-- Records shown follows --

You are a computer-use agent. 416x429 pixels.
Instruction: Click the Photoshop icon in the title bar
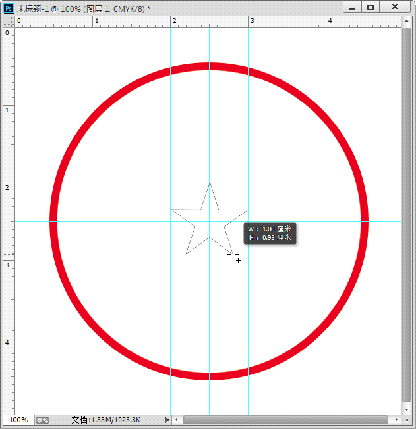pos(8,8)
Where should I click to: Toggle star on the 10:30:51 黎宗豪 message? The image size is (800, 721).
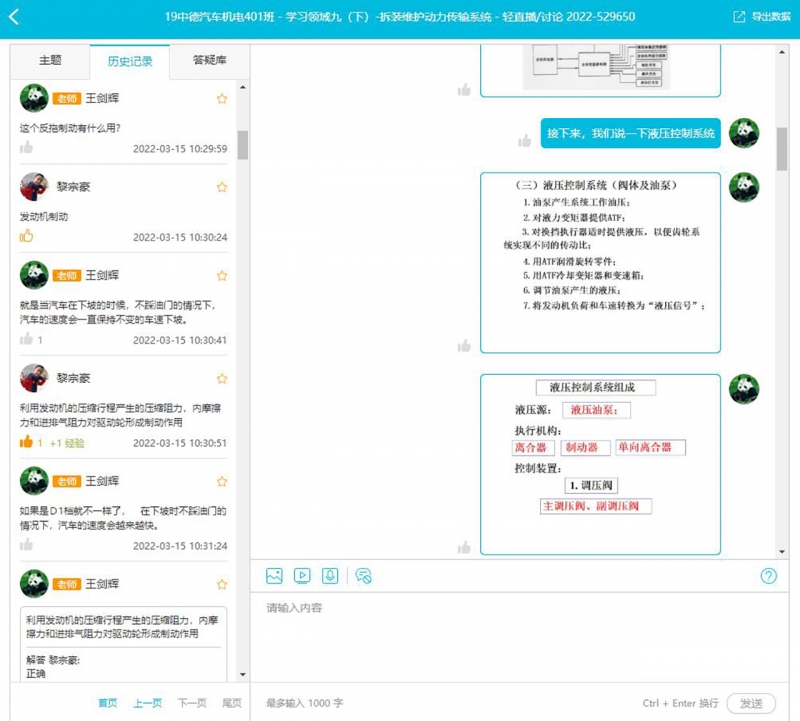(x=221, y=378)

-- Records shown concluded --

From the line containing "Where should I" down to the last line of the records above, repeat every line exactly and nothing else, dropping any pictures.

Where should I click to: Toggle star on the 10:30:51 黎宗豪 message? The image size is (800, 721).
(x=221, y=378)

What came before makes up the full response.